** begin **

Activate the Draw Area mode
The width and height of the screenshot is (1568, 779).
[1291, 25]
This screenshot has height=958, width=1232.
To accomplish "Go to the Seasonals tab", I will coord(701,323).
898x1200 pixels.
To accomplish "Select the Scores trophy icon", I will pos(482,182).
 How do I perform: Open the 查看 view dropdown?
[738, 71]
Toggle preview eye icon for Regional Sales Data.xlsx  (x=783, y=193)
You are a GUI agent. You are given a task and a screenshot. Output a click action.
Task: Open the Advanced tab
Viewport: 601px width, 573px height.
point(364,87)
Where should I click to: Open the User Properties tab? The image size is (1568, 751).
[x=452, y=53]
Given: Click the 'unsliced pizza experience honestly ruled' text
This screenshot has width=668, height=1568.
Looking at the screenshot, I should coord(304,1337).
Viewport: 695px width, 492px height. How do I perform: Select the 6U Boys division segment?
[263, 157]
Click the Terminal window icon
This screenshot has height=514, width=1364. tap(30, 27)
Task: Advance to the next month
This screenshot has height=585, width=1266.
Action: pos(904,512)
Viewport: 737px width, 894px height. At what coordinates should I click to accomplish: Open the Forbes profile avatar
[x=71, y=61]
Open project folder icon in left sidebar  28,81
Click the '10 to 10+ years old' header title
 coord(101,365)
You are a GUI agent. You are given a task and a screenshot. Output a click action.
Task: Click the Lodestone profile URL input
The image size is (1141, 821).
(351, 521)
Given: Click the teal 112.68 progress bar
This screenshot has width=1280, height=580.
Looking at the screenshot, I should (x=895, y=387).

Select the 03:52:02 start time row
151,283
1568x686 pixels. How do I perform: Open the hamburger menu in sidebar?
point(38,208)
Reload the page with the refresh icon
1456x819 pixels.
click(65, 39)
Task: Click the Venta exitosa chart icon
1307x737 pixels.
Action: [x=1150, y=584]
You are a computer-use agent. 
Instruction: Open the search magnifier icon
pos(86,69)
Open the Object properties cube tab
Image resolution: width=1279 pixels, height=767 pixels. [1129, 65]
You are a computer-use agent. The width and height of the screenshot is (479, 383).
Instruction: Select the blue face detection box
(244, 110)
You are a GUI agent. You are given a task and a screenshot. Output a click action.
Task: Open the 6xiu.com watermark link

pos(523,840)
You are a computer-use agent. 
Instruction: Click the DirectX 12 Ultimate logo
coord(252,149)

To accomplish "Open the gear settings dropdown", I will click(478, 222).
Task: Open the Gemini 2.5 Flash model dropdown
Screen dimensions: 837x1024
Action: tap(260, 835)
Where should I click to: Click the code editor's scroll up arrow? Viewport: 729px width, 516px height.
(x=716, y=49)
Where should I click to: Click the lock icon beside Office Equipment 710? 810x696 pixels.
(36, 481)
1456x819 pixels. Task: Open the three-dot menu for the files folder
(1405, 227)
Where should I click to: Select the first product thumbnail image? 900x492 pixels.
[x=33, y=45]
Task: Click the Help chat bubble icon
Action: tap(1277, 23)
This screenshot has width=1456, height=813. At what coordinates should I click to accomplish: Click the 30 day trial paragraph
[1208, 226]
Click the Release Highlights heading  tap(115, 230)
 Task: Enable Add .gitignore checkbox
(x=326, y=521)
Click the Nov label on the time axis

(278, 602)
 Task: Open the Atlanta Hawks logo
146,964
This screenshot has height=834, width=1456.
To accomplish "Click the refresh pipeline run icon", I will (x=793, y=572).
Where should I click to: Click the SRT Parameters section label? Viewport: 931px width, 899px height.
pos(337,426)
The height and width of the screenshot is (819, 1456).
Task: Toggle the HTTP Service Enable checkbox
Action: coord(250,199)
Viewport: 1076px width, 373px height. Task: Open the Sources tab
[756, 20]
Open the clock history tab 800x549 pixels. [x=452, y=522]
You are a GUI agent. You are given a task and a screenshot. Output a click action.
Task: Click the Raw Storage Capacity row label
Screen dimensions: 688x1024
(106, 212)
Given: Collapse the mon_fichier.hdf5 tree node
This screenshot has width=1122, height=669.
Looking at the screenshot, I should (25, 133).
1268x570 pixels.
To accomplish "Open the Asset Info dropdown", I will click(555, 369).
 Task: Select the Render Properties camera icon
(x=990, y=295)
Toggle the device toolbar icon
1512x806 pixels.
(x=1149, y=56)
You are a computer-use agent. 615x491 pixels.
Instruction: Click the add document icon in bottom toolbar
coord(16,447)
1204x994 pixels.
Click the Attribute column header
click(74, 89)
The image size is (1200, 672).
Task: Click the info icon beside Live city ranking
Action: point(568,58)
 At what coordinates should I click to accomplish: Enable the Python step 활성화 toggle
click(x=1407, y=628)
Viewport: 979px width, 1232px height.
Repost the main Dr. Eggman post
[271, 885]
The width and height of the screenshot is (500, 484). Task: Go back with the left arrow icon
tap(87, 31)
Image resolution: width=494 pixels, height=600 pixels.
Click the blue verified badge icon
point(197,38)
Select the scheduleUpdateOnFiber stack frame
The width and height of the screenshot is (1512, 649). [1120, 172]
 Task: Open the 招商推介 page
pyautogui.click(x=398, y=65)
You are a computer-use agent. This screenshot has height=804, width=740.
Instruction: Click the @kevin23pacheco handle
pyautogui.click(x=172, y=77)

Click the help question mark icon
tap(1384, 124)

** end **

Rewrite the rows from the line containing "Task: Advance to the next month" down to the line containing "coord(101,365)", swapping "Forbes" for "LinkedIn" and leaving everything else as it is.

Task: Advance to the next month
This screenshot has height=585, width=1266.
Action: pos(904,512)
Viewport: 737px width, 894px height. At what coordinates should I click to accomplish: Open the LinkedIn profile avatar
[x=71, y=61]
Open project folder icon in left sidebar  28,81
Click the '10 to 10+ years old' header title
 coord(101,365)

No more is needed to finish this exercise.